On Mon, Jun 24, 2019 at 9:01 PM Jared Mauch <jared at puck.nether.net> wrote:
>
> > On Jun 24, 2019, at 8:50 PM, Ross Tajvar <ross at tajvar.io> wrote:
> >
> > Maybe I'm in the minority here, but I have higher standards for a T1
than any of the other players involved. Clearly several entities failed to
do what they should have done, but Verizon is not a small or inexperienced
operation. Taking 8+ hours to respond to a critical operational problem is
what stood out to me as unacceptable.
>
> Are you talking about a press response or a technical one?  The impacts I
saw were for around 2h or so based on monitoring I’ve had up since 2007.
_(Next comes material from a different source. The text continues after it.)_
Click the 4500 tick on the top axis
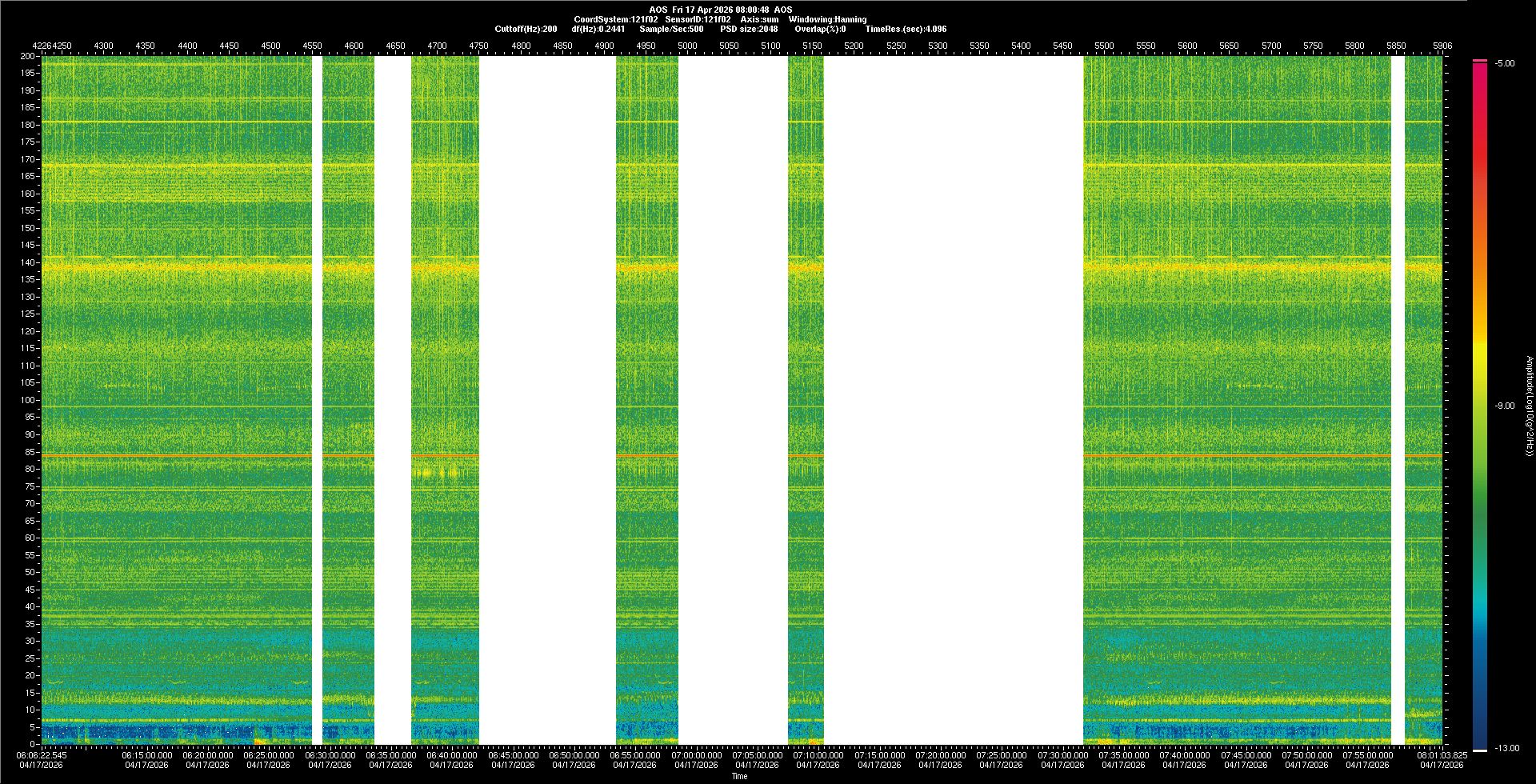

Not great but far from the worst as Tom mentioned.  I’ve seen people cease
to announce IP space we reclaimed from them for months (or years) because
of stale config.  I’ve also seen routes come back from the dead because
they were pinned to an interface that was down for 2 years but never fully
cleaned up.  (Then the telco looped the circuit, interface came up, route
in table, announced globally — bad day all around).
>

A technical one - see below from CF's blog post:
"It is unfortunate that while we tried both e-mail and phone calls to reach
out to Verizon, at the time of writing this article (over 8 hours after the
incident), we have not heard back from them, nor are we aware of them
taking action to resolve the issue."

> > And really - does it matter if the protection *was* there but something
broke it? I don't think it does. Ultimately, Verizon failed implement
correct protections on their network. And then failed to respond when it
became a problem.
>
> I think it does matter.  As I said in my other reply, people do things
like drop ACLs to debug.  Perhaps that’s unsafe, but it is something you do
to debug.  Not knowing what happened, I dunno.  It is also 2019 so I hold
networks to a higher standard than I did in 2009 or 1999.
>

Dropping an ACL is fine, but then you have to clean it up when you're done.
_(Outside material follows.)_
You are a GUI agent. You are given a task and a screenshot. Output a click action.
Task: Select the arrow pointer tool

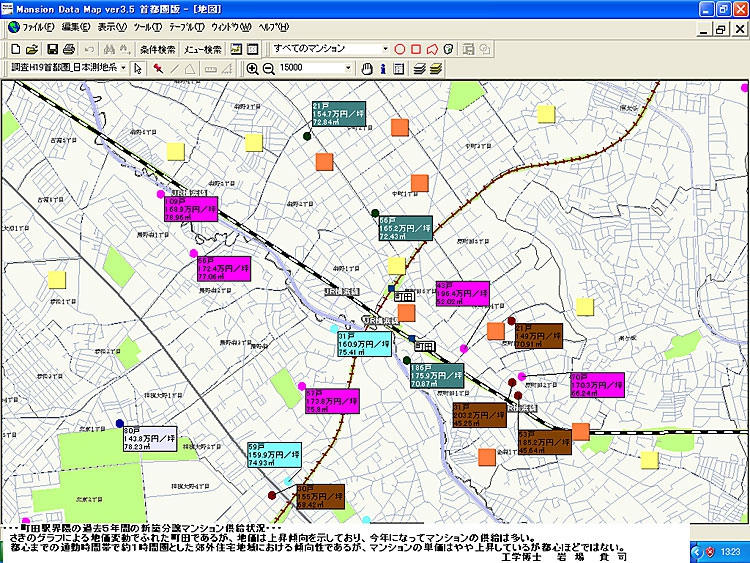point(138,68)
Your customers don't care that you *almost* didn't have an outage because
you *almost* did your job right. Yeah, there's a difference between not
following policy and not having a policy, but neither one is acceptable
behavior from a T1 imo. If it's that easy to cause an outage by not
following policy, then I argue that the policy should be better, or *something
*should be better - monitoring, automation, sanity checks. etc. There are
lots of ways to solve that problem. And in 2019 I really think there's no
excuse for a T1 not to be doing that kind of thing.